Problem description: Pull every line of the entries that has the word "video".

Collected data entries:
◆ ◆ ◆ ◆

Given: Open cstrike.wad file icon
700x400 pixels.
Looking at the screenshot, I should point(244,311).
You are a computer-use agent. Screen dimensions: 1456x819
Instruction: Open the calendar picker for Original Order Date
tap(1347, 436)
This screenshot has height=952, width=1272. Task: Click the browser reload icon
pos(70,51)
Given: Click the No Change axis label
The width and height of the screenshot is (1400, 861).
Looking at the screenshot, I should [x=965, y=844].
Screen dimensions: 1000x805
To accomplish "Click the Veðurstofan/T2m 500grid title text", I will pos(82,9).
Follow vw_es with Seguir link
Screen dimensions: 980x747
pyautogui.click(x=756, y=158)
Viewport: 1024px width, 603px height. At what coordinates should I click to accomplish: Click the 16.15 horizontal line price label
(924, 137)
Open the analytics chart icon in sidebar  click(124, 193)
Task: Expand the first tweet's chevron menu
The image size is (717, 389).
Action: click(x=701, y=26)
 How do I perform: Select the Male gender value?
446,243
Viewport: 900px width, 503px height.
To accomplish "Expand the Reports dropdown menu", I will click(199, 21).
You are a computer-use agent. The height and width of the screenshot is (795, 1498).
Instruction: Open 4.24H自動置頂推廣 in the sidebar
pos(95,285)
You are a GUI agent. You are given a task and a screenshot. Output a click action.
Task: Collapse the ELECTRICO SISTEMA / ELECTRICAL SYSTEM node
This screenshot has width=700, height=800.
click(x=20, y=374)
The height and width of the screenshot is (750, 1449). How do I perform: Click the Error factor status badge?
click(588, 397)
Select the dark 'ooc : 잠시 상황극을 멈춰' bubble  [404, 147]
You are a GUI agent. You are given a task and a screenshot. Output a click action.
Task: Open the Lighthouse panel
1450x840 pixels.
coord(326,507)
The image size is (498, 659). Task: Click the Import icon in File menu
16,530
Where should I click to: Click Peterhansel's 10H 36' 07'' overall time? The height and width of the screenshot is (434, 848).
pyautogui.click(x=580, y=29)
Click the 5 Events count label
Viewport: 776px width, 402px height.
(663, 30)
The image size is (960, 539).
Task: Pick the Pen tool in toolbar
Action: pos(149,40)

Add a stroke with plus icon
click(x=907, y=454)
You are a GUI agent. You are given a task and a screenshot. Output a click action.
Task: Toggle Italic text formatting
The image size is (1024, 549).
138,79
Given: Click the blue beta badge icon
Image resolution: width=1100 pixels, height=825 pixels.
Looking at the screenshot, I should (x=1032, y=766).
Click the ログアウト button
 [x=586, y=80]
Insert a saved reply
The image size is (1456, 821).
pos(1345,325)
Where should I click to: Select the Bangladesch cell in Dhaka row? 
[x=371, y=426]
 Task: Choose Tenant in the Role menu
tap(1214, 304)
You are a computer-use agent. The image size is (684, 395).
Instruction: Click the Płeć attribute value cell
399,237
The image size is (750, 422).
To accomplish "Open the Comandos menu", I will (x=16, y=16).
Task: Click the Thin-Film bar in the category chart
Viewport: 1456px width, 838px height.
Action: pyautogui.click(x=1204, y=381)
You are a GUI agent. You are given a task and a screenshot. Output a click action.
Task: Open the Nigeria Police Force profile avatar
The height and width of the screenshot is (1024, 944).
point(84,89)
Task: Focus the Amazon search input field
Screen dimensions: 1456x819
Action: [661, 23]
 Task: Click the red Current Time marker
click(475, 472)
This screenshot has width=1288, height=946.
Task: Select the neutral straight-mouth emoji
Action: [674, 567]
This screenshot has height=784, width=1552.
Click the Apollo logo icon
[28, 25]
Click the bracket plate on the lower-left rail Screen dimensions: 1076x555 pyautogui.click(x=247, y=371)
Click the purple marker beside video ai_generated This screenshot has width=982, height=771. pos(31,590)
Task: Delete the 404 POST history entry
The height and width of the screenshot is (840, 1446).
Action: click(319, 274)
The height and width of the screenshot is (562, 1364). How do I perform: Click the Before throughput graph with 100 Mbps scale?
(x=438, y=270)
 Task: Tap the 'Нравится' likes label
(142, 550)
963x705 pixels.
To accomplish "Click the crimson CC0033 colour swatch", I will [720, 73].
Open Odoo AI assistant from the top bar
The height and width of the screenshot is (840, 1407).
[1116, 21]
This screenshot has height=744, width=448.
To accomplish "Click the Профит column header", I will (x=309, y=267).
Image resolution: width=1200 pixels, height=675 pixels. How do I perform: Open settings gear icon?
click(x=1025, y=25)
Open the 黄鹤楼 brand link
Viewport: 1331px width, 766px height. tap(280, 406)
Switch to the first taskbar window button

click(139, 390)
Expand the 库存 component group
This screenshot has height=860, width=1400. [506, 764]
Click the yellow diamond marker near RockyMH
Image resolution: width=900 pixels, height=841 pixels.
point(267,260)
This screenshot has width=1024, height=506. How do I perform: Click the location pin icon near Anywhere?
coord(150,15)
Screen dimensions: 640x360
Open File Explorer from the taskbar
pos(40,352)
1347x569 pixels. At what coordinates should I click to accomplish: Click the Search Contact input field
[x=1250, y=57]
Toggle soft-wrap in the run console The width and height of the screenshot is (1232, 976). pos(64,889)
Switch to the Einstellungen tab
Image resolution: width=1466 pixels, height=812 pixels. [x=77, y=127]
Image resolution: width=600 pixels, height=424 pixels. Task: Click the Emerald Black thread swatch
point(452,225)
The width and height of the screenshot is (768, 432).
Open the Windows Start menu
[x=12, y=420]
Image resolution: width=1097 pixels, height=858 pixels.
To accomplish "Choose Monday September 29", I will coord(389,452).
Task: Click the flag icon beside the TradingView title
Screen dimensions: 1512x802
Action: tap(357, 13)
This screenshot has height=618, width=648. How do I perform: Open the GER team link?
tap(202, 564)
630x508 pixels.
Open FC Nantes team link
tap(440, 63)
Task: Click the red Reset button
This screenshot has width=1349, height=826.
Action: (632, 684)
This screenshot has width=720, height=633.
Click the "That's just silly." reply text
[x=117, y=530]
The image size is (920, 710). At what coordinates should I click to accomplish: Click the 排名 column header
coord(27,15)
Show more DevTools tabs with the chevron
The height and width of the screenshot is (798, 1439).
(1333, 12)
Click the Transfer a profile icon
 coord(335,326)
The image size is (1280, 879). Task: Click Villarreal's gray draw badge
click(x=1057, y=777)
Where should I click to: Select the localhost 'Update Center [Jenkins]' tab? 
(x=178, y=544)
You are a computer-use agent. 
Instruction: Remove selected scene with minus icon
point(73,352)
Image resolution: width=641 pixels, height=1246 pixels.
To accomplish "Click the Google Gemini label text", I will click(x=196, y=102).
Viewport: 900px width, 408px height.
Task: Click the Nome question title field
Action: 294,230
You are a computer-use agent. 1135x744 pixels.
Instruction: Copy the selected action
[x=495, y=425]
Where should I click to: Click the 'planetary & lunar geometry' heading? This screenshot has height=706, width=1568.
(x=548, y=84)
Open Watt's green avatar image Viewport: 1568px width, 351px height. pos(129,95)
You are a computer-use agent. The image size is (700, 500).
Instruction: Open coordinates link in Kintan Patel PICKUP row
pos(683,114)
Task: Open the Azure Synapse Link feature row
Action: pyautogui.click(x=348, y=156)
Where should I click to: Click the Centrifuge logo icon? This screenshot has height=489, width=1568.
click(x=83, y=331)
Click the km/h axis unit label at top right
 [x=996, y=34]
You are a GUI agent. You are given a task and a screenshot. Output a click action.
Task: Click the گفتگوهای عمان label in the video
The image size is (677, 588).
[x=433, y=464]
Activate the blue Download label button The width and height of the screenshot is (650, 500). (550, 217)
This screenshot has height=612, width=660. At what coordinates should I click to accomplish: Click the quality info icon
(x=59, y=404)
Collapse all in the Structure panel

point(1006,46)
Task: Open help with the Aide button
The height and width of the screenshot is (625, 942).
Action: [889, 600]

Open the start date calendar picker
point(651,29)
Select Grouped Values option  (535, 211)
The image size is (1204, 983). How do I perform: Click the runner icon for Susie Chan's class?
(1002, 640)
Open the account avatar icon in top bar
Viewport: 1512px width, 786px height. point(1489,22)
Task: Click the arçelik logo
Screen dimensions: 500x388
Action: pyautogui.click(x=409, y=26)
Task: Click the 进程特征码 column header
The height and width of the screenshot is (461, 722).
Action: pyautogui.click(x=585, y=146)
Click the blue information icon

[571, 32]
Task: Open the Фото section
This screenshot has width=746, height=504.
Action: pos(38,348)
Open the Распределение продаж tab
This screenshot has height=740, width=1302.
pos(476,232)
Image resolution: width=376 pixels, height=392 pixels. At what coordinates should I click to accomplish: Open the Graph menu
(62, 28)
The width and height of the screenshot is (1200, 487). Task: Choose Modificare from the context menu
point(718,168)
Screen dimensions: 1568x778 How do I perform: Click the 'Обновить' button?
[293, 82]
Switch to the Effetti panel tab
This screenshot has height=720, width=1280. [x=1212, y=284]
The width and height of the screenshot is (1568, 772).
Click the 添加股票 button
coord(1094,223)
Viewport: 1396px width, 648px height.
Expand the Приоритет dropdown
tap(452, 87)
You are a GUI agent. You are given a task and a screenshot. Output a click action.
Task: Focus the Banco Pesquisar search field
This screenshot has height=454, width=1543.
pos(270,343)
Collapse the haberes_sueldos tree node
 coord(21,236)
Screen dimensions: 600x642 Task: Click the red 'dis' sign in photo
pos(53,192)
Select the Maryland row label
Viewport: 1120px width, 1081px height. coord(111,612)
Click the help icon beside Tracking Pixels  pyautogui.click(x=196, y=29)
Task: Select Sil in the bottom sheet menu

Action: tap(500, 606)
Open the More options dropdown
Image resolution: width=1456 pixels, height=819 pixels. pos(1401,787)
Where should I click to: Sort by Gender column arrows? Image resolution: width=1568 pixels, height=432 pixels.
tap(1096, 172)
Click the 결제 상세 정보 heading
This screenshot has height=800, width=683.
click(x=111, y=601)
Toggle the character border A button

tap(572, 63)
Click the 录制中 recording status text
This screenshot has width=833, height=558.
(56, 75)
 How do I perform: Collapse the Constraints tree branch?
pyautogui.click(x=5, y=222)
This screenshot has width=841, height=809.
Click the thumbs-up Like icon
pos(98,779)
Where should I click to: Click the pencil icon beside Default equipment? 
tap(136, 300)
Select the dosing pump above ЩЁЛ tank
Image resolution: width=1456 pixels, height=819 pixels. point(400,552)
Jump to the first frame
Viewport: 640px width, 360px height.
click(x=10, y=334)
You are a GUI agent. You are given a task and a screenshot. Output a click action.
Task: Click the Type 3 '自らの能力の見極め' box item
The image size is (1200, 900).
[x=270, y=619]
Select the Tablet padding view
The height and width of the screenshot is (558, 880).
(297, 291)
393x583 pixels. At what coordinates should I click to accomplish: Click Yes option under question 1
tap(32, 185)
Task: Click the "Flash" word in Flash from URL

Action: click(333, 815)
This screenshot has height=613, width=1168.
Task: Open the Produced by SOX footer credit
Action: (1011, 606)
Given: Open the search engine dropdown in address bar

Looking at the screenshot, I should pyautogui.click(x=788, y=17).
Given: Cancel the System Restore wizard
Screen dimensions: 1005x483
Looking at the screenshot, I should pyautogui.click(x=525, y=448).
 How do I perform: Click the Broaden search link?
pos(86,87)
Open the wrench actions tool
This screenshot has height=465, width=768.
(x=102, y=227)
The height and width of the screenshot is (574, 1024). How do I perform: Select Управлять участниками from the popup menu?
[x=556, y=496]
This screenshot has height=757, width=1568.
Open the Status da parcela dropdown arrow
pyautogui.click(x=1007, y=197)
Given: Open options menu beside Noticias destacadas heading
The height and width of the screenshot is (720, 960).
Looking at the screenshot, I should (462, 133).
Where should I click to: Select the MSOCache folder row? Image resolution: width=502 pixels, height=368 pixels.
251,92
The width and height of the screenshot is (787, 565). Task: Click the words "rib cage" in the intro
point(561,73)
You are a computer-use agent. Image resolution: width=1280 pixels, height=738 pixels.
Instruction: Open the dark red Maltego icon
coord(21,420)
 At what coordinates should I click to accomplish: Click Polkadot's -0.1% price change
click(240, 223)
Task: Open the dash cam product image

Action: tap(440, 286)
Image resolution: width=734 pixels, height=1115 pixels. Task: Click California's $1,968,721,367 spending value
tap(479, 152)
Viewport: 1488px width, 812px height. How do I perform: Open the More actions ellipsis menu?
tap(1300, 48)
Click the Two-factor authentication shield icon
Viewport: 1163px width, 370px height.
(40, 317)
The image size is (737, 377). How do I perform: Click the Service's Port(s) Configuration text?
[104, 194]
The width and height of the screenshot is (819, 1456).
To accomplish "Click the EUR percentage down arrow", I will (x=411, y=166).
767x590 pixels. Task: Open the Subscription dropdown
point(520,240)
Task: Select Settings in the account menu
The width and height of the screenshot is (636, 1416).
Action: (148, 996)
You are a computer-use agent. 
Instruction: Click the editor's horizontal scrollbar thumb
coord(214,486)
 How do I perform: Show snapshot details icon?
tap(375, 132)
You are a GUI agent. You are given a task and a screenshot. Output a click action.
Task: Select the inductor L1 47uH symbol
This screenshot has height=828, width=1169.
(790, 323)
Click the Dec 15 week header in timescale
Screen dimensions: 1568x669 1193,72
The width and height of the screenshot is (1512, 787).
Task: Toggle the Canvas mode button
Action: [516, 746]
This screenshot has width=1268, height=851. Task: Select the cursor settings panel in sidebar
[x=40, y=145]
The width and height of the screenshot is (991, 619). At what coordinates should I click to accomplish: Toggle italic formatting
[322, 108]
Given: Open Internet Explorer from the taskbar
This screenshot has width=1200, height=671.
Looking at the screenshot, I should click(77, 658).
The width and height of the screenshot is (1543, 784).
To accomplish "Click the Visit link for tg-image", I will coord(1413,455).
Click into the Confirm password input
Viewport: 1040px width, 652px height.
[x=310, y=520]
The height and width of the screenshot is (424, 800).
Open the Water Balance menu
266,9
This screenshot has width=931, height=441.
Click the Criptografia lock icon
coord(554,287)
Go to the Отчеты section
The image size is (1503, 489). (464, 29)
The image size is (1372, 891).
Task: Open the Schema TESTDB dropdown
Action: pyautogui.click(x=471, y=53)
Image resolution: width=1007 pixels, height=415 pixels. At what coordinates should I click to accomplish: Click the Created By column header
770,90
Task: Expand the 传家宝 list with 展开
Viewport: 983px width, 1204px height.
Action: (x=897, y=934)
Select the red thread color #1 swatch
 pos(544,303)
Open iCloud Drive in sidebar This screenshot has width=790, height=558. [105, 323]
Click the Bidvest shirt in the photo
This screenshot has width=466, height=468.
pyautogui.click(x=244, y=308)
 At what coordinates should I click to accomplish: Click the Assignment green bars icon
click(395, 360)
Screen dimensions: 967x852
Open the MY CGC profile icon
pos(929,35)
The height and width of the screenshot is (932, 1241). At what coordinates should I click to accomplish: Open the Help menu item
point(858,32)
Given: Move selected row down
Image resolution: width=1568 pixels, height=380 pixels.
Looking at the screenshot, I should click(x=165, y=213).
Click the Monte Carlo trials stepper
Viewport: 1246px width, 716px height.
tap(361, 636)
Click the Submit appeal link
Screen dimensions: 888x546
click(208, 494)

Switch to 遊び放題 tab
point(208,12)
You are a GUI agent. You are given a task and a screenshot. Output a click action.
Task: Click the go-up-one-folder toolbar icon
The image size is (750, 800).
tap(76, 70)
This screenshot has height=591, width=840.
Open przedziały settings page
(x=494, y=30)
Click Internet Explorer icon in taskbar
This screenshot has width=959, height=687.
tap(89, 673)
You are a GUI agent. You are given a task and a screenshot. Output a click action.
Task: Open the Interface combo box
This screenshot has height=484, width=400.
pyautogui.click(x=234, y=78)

◆ ◆ ◆ ◆

Solution for this exercise:
Click the purple marker beside video ai_generated This screenshot has width=982, height=771. pos(31,590)
Task: Click the گفتگوهای عمان label in the video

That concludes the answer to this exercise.